2https://www.reuters.com/technology/amazon-invest-72-bln-israel-launches-aws-cloud-region-2023-08-01/


the Proponent’s vague language of ‘human rights’ that in fact defends no such thing. This is the true danger of the ‘activism’ that the Proponent views as Amazon’s primary business purpose: for companies strategically positioned like Amazon, taking sides in this way really means picking which innocent lives aren’t worth protecting.

 

Conclusion

 

As stated above, Proposal No. 6 fails in its objective to create additional value for the Company and shareholders alike by:

 

1.Overlooking the logical realities of the business of tech and surveillance manufacturing. 

2.Asking the Company to take sides in a manner that would create far worse humanitarian crises. 
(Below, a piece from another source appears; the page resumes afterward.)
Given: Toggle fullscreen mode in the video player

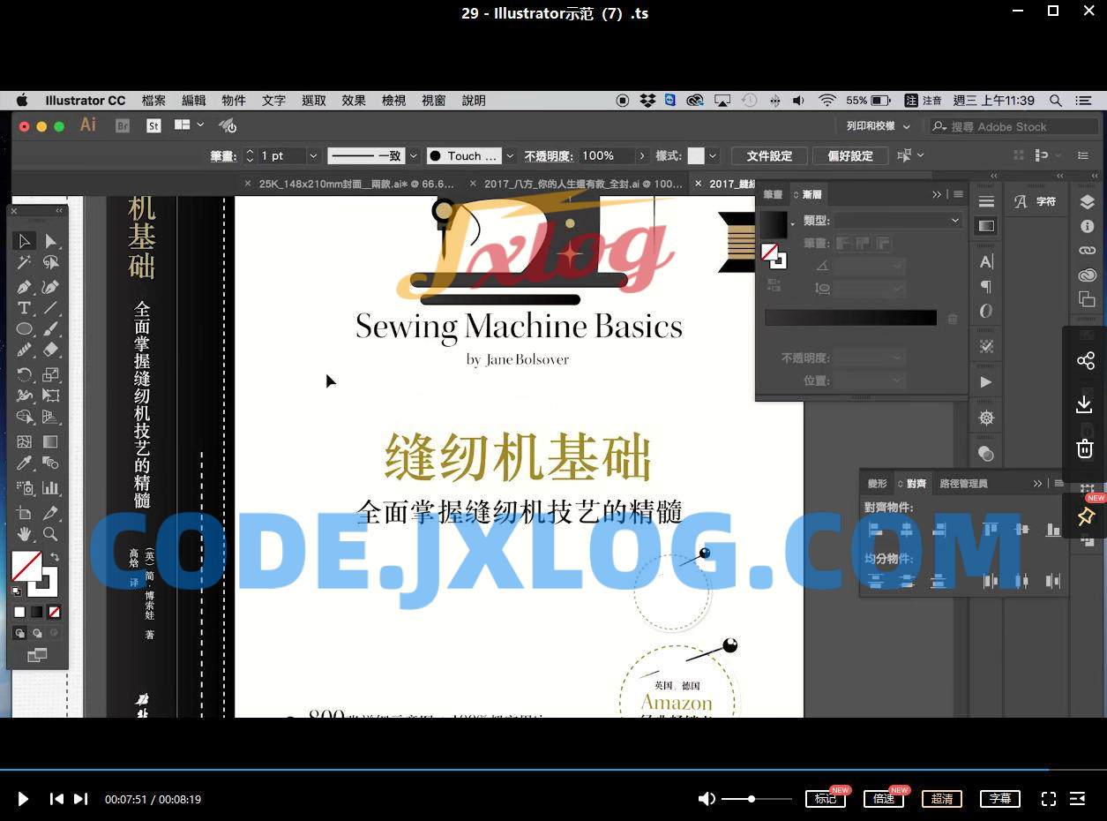Looking at the screenshot, I should (x=1048, y=799).
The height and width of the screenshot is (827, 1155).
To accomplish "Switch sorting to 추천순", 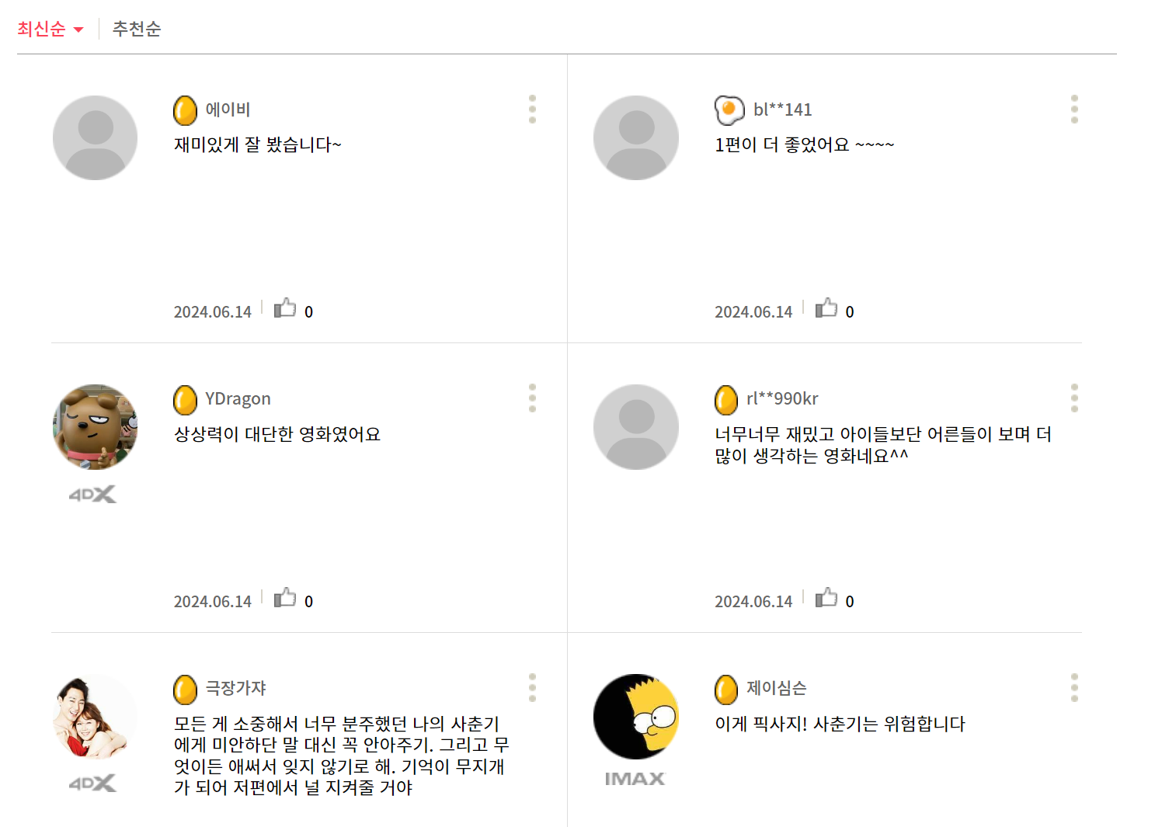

3.Presupposing a morally abhorrent activist framework to the company’s fiduciary duty. 

 

The morally complicated theater of war and national security is wholly unsuited to political actors who, like the Proponent, view the lives of innocent civilians both at home and abroad, many of them children, as a mere ladder rung to some higher state of Amazon’s moral legitimacy. Their demands represent the kind of economically and morally ignorant activism that, if humored, can hijack a brand’s operational philosophy, decrease value for shareholders, and create both financial and reputational risk to both Board and Company.

 

For these reasons, we urge you to vote AGAINST Proposal No. 6 regarding customer due diligence on Amazon’s 2024 proxy.

 

Submitted by Jerry Bowyer, President BOWYER RESEARCH

P.O. Box 120

McKeesport PA 15135

 

This is not a solicitation of authority to vote your proxy. Please do not send us your

proxy card as it will not be accepted.